Alexander Malmberg wrote:
Recently, I've been working on cleaning up gcc's handling of method
prototypes, and how it selects one when sending a message. With a lot of
help from David Ayers, I now have a patched version that behaves the way
we think we want it to.

In addition to our artificial tests, I've tested by compiling GNUstep,
and in order to get some feedback on the new warnings, I've attached
logs of compiling -base and -gui with the new gcc. Since this may end up
affecting all objective-c code (including yours ;-), I'd appreciate
comments on:

* whether the new behavior (ie. actually code generated, not warnings)
is good. The only big difference from the current behavior is in the
case where the receiver is "typed" (ie. not 'id' or 'Class'), and a
method prototype could not be found in the type.

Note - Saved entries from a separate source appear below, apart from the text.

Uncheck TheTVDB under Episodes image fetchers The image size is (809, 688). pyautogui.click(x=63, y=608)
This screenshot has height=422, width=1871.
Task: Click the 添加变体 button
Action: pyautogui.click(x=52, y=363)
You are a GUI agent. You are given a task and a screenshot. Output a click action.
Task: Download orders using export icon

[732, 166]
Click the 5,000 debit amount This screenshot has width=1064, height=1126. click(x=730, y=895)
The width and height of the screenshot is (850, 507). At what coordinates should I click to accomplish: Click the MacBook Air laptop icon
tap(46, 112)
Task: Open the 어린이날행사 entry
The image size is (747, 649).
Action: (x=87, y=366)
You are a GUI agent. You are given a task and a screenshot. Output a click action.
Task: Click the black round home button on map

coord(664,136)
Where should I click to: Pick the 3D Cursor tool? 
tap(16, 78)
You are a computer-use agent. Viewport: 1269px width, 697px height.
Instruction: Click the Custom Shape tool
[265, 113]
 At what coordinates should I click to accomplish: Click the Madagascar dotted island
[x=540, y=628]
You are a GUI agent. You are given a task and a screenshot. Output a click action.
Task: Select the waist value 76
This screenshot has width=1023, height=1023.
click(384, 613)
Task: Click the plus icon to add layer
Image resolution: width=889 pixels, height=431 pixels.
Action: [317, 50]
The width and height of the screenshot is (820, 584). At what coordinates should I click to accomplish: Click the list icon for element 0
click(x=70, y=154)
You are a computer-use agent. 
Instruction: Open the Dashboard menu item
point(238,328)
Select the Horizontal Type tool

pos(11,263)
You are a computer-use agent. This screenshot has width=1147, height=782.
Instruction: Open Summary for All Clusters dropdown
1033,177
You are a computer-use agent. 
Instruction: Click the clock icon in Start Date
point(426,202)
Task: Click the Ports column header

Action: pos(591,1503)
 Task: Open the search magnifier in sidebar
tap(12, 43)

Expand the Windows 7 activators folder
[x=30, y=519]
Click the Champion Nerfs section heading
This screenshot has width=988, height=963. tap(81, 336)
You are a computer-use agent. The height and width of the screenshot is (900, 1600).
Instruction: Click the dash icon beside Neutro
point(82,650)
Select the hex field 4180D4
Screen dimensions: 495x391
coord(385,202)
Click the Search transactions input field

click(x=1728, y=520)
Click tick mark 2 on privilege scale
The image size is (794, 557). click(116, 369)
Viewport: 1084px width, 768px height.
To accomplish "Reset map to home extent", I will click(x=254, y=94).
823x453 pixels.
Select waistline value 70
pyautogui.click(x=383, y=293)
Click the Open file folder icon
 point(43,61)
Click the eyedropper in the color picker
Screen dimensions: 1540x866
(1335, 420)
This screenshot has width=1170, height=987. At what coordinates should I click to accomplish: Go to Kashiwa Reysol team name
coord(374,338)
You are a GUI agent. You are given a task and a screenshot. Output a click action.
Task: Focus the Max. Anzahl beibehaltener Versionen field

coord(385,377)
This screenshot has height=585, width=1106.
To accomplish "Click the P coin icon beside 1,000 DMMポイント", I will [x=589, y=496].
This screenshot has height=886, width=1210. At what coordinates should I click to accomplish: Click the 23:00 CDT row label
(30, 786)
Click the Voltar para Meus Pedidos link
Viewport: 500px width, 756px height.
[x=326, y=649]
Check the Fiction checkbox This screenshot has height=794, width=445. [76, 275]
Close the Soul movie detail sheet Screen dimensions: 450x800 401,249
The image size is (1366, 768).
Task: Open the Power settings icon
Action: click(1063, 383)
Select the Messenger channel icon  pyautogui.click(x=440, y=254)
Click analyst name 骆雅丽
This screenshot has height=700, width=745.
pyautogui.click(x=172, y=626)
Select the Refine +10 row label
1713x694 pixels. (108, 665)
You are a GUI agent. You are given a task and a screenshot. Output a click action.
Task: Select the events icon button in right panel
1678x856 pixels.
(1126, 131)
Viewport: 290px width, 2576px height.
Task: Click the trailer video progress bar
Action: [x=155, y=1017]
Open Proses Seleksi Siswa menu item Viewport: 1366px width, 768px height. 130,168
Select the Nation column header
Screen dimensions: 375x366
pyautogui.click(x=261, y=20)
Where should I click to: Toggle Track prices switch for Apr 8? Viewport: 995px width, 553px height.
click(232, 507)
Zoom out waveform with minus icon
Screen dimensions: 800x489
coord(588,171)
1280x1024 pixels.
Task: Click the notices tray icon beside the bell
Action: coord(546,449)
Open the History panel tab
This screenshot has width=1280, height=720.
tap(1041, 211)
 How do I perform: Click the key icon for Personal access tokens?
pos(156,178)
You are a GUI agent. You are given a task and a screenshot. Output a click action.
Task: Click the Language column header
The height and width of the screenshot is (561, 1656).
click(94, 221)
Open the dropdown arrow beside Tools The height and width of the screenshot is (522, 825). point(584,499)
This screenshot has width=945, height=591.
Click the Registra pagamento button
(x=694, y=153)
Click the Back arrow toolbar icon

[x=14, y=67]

Previous versions would
fall back to "no prototype", which means the return value was assumed to
be 'id' and the arguments passed as to a variadic function. The new
behavior is to search globally for a prototype before giving up, just as
for receivers of type 'id' or 'Class'.

* whether the new warnings are good. Some may be seen as a bit pedantic,
but I think they're acceptable (ie. sufficiently helpful to be worth the
trouble).

* whether the wording of the new warnings is good. In particular, it's
important that the longer warnings about what gcc will do when it finds
no/several prototypes are clear.

In addition, we should clear up the issues indicated by the warnings.
Some are just minor typos or inconsistencies, or may require a cast so
that gcc can know for sure which prototype applies, but some indicate
serious problems.


I like what you did. At the start I thought the it is just reporting pedantic warnings, but than I could clearly see that there was an error in NSAttributedString that had been there unnoticed for months! Even one correctly reported error would make this change worthwhile. I will at once start to correct the reported problems in GUI.

But there is one case where the new behaviour is really unusable:

- (BOOL)readFromFile: (NSString *)fileName ofType: (NSString *)type
{
NSFileWrapper *wrapper = AUTORELEASE([[NSFileWrapper alloc] initWithPath: fileName]);
  return [self loadFileWrapperRepresentation: wrapper ofType: type];
}

Here we get a warning that initWithPath: is implemented with different return types. So what? We are creating a new object of class NSFileWrapper and that class has one specific implementation of this method. What I would like to see is a bit more knowledge about contexts. The method alloc has a return type of id, still we expect an object woth some resemblance of the class it gets send to.

Also it is sometimes confusing that GCC tries to filter out the possible different method types, so that only one of each type is shown, which most likely will not be the one that is actually meant.